§ The task: Please tally how many lines in the entries below include the word "Nadia", giving only the number.

Top of Materials provided

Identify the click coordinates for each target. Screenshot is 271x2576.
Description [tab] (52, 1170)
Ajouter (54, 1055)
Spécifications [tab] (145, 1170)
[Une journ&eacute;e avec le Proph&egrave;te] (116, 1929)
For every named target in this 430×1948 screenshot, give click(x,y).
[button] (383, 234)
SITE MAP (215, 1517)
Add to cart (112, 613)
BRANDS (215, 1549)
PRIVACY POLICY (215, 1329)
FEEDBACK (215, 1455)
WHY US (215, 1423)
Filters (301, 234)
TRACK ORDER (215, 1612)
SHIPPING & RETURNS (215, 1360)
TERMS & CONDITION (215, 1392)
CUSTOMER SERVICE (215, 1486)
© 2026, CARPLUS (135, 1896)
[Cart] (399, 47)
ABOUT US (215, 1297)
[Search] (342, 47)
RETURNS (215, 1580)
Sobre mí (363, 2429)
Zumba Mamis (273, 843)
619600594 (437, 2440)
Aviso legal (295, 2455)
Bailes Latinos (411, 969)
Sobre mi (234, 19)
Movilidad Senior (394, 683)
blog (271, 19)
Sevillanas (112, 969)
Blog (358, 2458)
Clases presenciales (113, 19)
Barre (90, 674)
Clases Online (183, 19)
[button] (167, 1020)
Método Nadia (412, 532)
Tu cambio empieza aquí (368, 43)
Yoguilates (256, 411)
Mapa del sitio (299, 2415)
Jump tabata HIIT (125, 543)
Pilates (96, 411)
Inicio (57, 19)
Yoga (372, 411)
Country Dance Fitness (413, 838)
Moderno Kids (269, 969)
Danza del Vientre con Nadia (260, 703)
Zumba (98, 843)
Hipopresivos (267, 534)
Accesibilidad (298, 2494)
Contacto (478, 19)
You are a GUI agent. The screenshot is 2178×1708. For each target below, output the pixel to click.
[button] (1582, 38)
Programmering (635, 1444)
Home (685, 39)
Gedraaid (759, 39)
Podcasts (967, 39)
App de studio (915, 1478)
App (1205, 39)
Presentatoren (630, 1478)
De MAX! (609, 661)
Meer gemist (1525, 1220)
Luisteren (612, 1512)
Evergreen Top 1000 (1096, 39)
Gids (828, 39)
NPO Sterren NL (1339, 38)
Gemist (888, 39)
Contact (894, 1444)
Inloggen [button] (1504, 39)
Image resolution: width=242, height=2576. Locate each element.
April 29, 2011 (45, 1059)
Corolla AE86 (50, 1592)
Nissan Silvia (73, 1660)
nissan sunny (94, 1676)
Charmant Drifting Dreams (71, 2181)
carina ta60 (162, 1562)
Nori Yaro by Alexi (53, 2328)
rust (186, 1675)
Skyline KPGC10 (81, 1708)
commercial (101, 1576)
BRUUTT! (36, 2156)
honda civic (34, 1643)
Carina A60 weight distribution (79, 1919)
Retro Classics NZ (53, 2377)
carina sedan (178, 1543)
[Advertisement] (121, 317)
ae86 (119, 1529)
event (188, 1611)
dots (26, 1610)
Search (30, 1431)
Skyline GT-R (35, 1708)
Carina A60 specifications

Bottom of Materials provided

§ Reply to the task: 2